» **Texte fourni**
24 avril 2024
Cour d'appel de Paris
RG n° 21/01631

Pôle 6 - Chambre 3

Texte de la décision

Copies exécutoires REPUBLIQUE FRANCAISE

délivrées le :

AU NOM DU PEUPLE FRANCAIS







COUR D'APPEL DE PARIS

Pôle 6 - Chambre 3



ARRET DU 24 AVRIL 2024



(n° , 6 pages)



Numéro d'inscription au répertoire général : N° RG 21/01631 - N° Portalis 35L7-V-B7F-CDFPL



Décision déférée à la Cour : Jugement du 15 Décembre 2020 -Conseil de Prud'hommes - Formation paritaire de PARIS









APPELANT



Monsieur [Z] [V]

Né le 8 avril 1967 à [Localité 6]

[Adresse 1]

[Localité 4]

Représenté par Me Chanel DESSEIGNE, avocat au barreau de PARIS, toque : B0607







INTIMEE



E.P.I.C. REGIE AUTONOME DES TRANSPORTS PARISIENS agissant poursuites et diligences de ses représentants légaux domiciliés en cette qualité audit siège

N° SIRET : 775 663 438

[Adresse 2]

[Localité 3]

Représentée par Me Thomas ANDRE, avocat au barreau de PARIS, toque : B0920















COMPOSITION DE LA COUR :



En application des dispositions des articles 805 et 907 du code de procédure civile, l'affaire a été débattue le 02 Avril 2024, en audience publique, les avocats ne s'y étant pas opposés, devant Mme Véronique MARMORAT, Présidente de chambre, chargée du rapport.



Ce magistrat a rendu compte des plaidoiries dans le délibéré de la Cour, entendu en son rapport, composée de :

Véronique MARMORAT, présidente

Fabienne ROUGE, présidente

Anne MÉNARD, présidente





Greffier, lors des débats : Madame Laetitia PRADIGNAC









ARRET :



- Contradictoire



- par mise à disposition de l'arrêt au greffe de la Cour, les parties en ayant été préalablement avisées dans les conditions prévues au deuxième alinéa de l'article 450 du code de procédure civile.

» **Section des données**

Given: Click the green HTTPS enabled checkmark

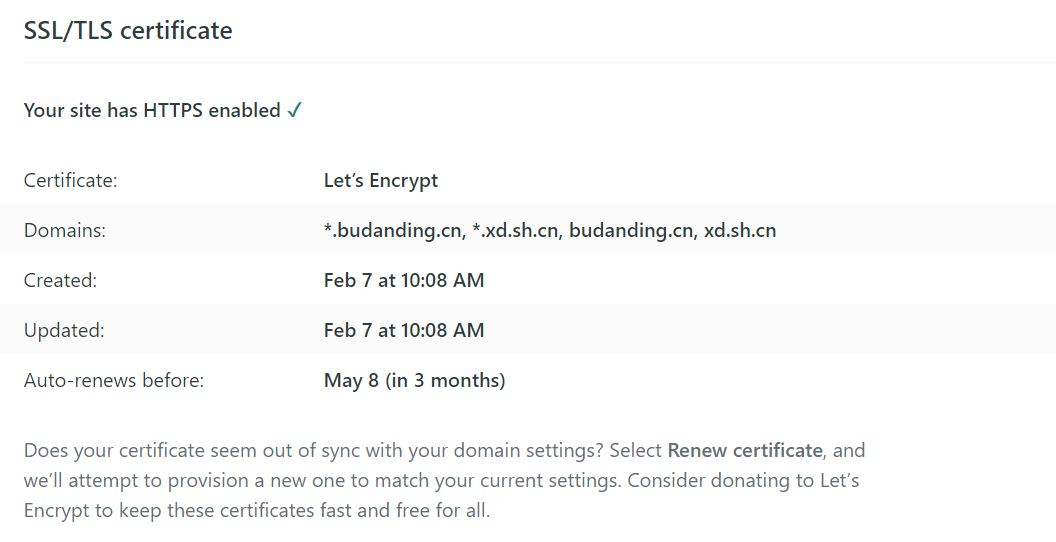Looking at the screenshot, I should (294, 111).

» **Consigne 1**
Recopiez, s'il vous plaît, le passage de l'arrêt de la cour d'appel de Paris qui va de "En application des" jusqu'à "chargée du rapport." inclus.
» **Consigne 2**
D'après l'arrêt de la cour d'appel de Paris, à quelle date l'affaire a-t-elle été débattue en audience publique ?
» **Consigne 3**
Poursuivez l'arrêt de la cour d'appel de Paris à la suite de sa dernière phrase.

» **Réponse rédigée 1**
En application des dispositions des articles 805 et 907 du code de procédure civile, l'affaire a été débattue le 02 Avril 2024, en audience publique, les avocats ne s'y étant pas opposés, devant Mme Véronique MARMORAT, Présidente de chambre, chargée du rapport.

» **Réponse rédigée 2**
Le 02 avril 2024.

» **Réponse rédigée 3**
- signé par Véronique MARMORAT, Présidente de chambre et par Laetitia PRADIGNAC, Greffière, présente lors de la mise à disposition.








EXPOS'' DU LITIGE





Monsieur [Z] [V], né le 8 avril 1967, a été embauché par la Régie autonome des transports parisiens 15 juillet 1991 en qualité d'élève machiniste-receveur, puis commissionné le 1er août 1992 en qualité de machiniste-receveur (ligne de bus), évoluant le 1er mars 1999 en qualité de conducteur de métro (ligne 3), à laquelle s'est ajoutée la fonction de moniteur jusqu'en 2014. Il a pris sa retraite en juin 2021.



Le 22 juin 2018, monsieur [V] a saisi le Conseil des prud'hommes de Paris afin de voir ordonner sa réintégration dans sa fonction de moniteur à compter de 2014, ainsi que son repositionnement catégoriel en conducteur référent, juger qu'il aurait fait l'objet d'une exécution déloyale de son contrat de travail, et dès lors annuler les sanctions disciplinaires prononcées les 3 juillet 2017, 17 octobre 2017, 27 novembre 2017. Cette affaire a été radiée le 10 septembre 2019.



Monsieur [V] a saisi la même juridiction le 12 juin 2020 afin de voir ordonner sa réintégration dans sa fonction de moniteur à compter de 2014, son repositionnement catégoriel en conducteur référent, juger qu'il aurait fait l'objet d'une exécution déloyale de son contrat de travail, annuler les mêmes sanctions disciplinaires ainsi que celle prononcée le 28 août 2018.



Par jugement du 15 décembre 2020, le conseil de prud'hommes de Paris a : 


Déclaré prescrites les demandes de monsieur [V] relatives à la cessation de ses fonctions de moniteur,

Débouté monsieur [V] de ses demandes de réintégration, du repositionnement catégoriel, et de sa demande de dommages-intérêts,

Déclaré irrecevable les demandes concernant l'annulation de la sanction du 28 août 2018,

Débouté monsieur [V] du surplus de ses demandes.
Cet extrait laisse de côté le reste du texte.